Still, the latest development represents a symbolic boost for Dahal’s efforts to maintain the relevance of a once-formidable movement within Nepal traditionally splintered left. After months of rumblings of discontent, a majority of the members of the Communist Party of Nepal-Revolutionary Maoists’ central committee decided to elect general secretary Ram Bahadur Thapa as chairman after ousting Baidya. Moreover, Thapa and Dahal have agreed on 13 bases to accelerate formal unification.

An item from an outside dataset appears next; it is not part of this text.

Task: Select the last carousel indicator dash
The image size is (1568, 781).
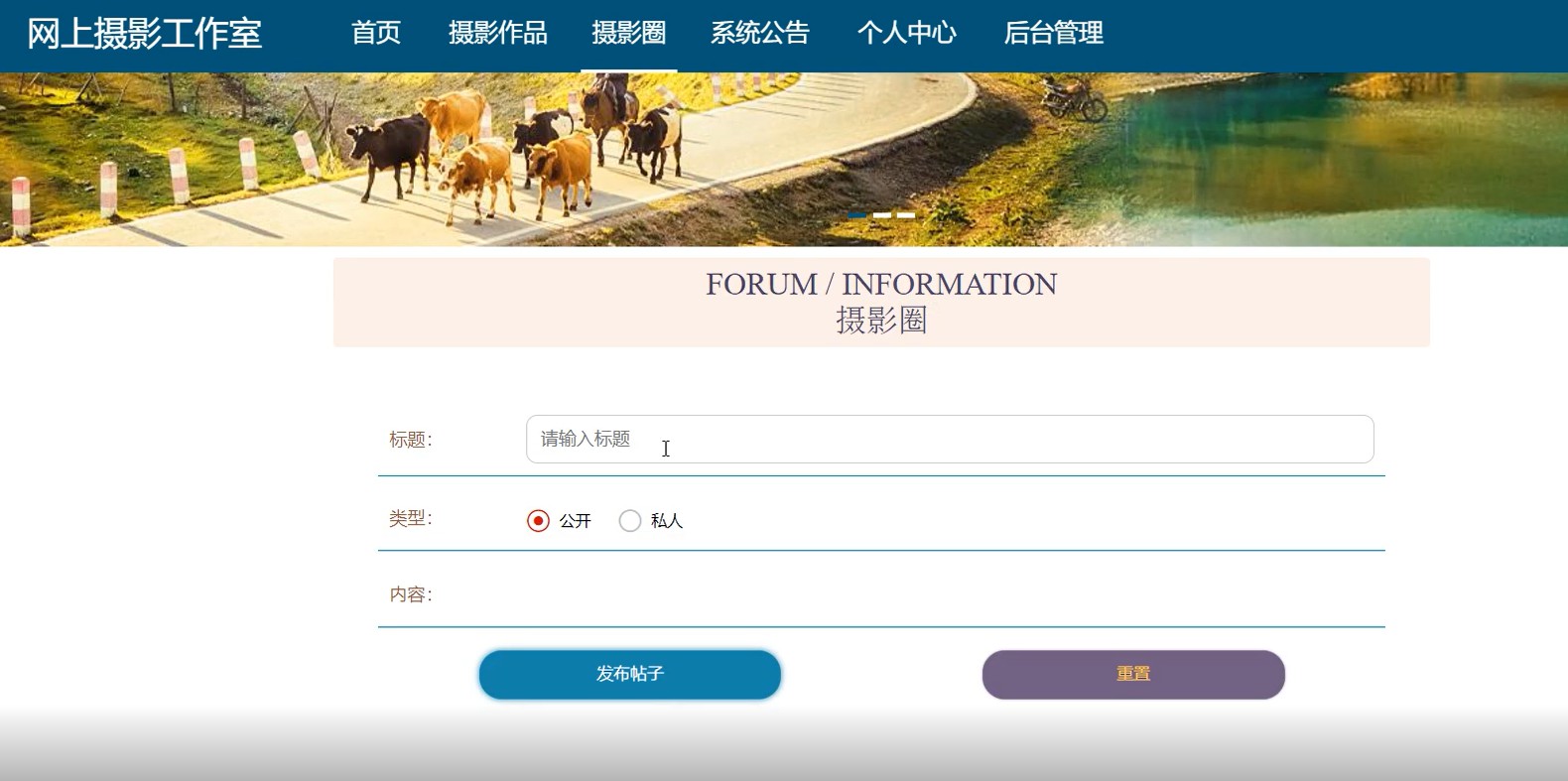Action: click(x=906, y=214)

In response, issuing a six-page appeal, Baidya accused the Thapa faction of being opportunist and neo-reformist, claiming that the supposed unification process was an effort to destroy the revolutionary ideology of Nepal’s Communist movement.
The compulsions for Maoist unification are evident. Following the triumph of its decade-long rebellion against the old Nepali state, Dahal’s Communist Party of Nepal (Maoist), became the largest party in the Constituent Assembly in 2008. From that apogee, crowned by Dahal’s nine-month tenure as prime minister in 2008-2009, the party has systematically gone downhill.
Amid numerous splits, there are currently at least seven separate Maoist formations. The largest of these, the UCPN (Maoist) – still led by Dahal following the Baidya faction’s walkout in 2012 after the dissolution of the constituent assembly – ceded ground to the traditional mainstream parties in the 2013 election. Meanwhile, the CPN-RM itself split in 2014 when Netra Bikram Chand broke away from Baidya and created the Communist Party of Nepal-Maoist.
Over the past year, as Dahal has been in negotiations with Baidya, major divisions grew within the latter group over reunification. Thapa, a leading architect and early commander of the ‘people’s war’, wanted the party to give up revolution as its plan of action and instead focus on unification with other Maoist parties. He finally threw the gauntlet with the support of key figures like Dev Gurung, Pampha Bhusal, Hitman Shakya and Lekhnath Neupane.
Substantively, however, questions do remain. For one thing, several senior leaders like Chandra Prakash Gajurel and Hari Bhakta Kandel still back Baidya, who is considered Dahal’s ideological mentor. Also, the Chand-led Maoists clarified that they were not involved in the unification process of what was essentially an alliance of pro-parliamentarian forces. Complicating that picture, however, a group led by Basanta Gharti from Chand’s party is unifying with Dahal.
For its part, Dahal’s party is still licking its wounds after former prime minister Baburam Bhattarai quit over differences with the chairman’s handling of the party last September. It’s hard enough to conclude whether Dr. Bhattarai – the erstwhile chief ideologue of the ‘people’s war’ – is still a Maoist, now that he is the principal votary of a new force. How far the other fringe factions led by Matrika Yadav, Mani Thapa, Pari Thapa and Hemanta Oli would bolster unity remains anybody’s guess.
That may not necessarily be a bad thing for Dahal, who has thrived on keeping everybody else guessing about his next moves and motives.